* Start Source extract *

Joseph E. Stiglitz is a Nobel-winning professor of economics at Columbia, a former World Bank chief economist and former chairman of President Clinton’s Council of Economic Advisors. But if he had not specialized in the dismal science, he likely would have been a muckraking journalist in the style of Westbrook Pegler, the controversial mid-20th century newspaper columnist. At least that is one impression a reader may take away upon finishing Stiglitz’s new book, Globalization and Its Discontents.


To be sure, some significant differences do exist between the men. For example, while Pegler turned his sights on such disparate targets as the Supreme Court and the Newspaper Guild, Stiglitz primarily limits his critique to the International Monetary Fund – and to a lesser degree, the World Bank – and their influence, for better or worse, on the process of globalization.

* End Source extract *
* Start Collected material *

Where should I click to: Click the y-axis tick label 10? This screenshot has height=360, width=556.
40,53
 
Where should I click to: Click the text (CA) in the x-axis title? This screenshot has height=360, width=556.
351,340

* End Collected material *

Please decide whether each statement below agrees with the Stiglitz book review above, and answer yes or no, quoting the words from the review that settle it. (a) Stiglitz once served as chief economist of the World Bank. (b) Stiglitz aims his criticism mainly at the World Bank and only secondarily at the International Monetary Fund. (c) Stiglitz is a professor of economics at Columbia.

(a) Yes: "a former World Bank chief economist"
(b) No: "Stiglitz primarily limits his critique to the International Monetary Fund – and to a lesser degree, the World Bank"
(c) Yes: "a Nobel-winning professor of economics at Columbia"